Особенно увлекательно и со вкусом рассказывает Мишель Берди о своих наблюдениях над стилистикой речи реальных людей – В. С. Черномырдина (с такими перлами, как «хотели как лучше, а получилось как всегда»; «Россия со временем должна стать еврочленом»), А. Г. Лукашенко («Я президент государства, и это государство будет, пока я президент»; «Я свое государство за цивилизованным миром не поведу!»), В. В. Путина (Мишель Берди рекомендует читателям приобрести изданную в 2004 году книгу «Путинки. Краткий сборник изречений президента. Срок первый») и некоторых других руководящих лиц. В речь своих московских друзей, коллег и просто встречных горожан Мишель Берди тоже внимательно вслушивается. Она отмечает, что русские помнят наизусть множество пословиц, поговорок, крылатых слов и фраз, а также отдельных строк и целых стихотворений отечественных и зарубежных поэтов и постоянно цитируют их в своих высказываниях. Это, по мнению автора, может быть, и делает их речь эмоциональной и образной, но как бы и не совсем личной. Она даже составила полупародийный микродиалог, в котором собеседники обмениваются одними лишь «крылатыми словами» и поговорками: звучит остроумно, весело, утрированно – и остраненно. Тем не менее она и сама научилась «украшать» свою русскую речь чужими словами-цитатами и «прятаться» за них. Берди даже поделилась с читателем источниками своих любимых крылатых фраз – это комедия А. Грибоедова «Горе от ума» («не моего романа», «а судьи кто?» и т. п.), роман Ильфа и Петрова «Двенадцать стульев» («кипучий лентяй», «кризис жанра» и т. п.); кинофильм Леонида Гайдая «Кавказская пленница, или Новые приключения Шурика» («Жить, как говорится, хорошо! А хорошо жить – еще лучше!»); кинофильм Владимира Мотыля «Белое солнце пустыни» («Восток – дело тонкое», «Таможня дает добро» и т. п.).

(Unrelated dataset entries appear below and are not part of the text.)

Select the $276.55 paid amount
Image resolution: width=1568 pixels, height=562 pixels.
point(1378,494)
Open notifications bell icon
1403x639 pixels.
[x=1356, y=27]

С некоторой ностальгией вспоминает Мишель Берди те года глухие, когда не расплодились еще по Москве фитнес-клубы и другие развлекательные заведения, когда квартиры еще не оснастились стерео– и видеоустановками. Тогда чаще заходили в гости, теснились на кухне, долго говорили о жизни и обменивались свежими анекдотами. Не сразу, но она научилась их не только понимать и запоминать, но и рассказывать. А поскольку в современной России анекдоты по-прежнему любят, Мишель Берди в своем «Путеводителе» старается помочь иностранцу разобраться в типичной расстановке ролей, или кто есть кто в современных русских анекдотах, а заодно не упускает случая поделиться с читателями своими любимыми анекдотами, таким например: «На необитаемый остров выбросило волною одну француженку и двух французов, двух англичан и одну англичанку, а также русскую с двумя русскими. Года через два подоспели спасатели и обнаружили, что французы с француженкой живут любовным треугольником; все англичане проживают врозь и не общаются, поскольку не были друг другу официально представлены; а двое русских сидят на солнышке и лузгают семечки. “Где же ваша женщина?” – спрашивают спасатели. “Народ в поле”, – отвечают мужики».

Заканчивая книгу «Цена русского слова», Мишель Берди поделилась с читателями, какой ценой ей самой досталось русское слово. Она приехала в СССР сразу после колледжа с целью усовершенствовать знание русского языка в живой среде, да так с 1978 года и живет и работает в Москве. За тридцать три «русских» года она перевела километры и километры текстов разного жанра, создала субтитры более чем к пятидесяти художественным и документальным фильмам, перевела синхронно и последовательно сотни выступлений, речей, докладов и презентаций; сопровождала делегации и возила экскурсии по Москве, Петербургу и другим городам и издала четыре путеводителя – по России, Санкт-Петербургу и Москве; а вместе с русскими коллегами А. Л. Бураком и В. С. Елистратовым выпустила в 2003 году «Дополнение к русско-английским словарям», содержащее около шестисот пятидесяти новых слов, значений и выражений, вошедших в русский разговорный язык за последние десять лет.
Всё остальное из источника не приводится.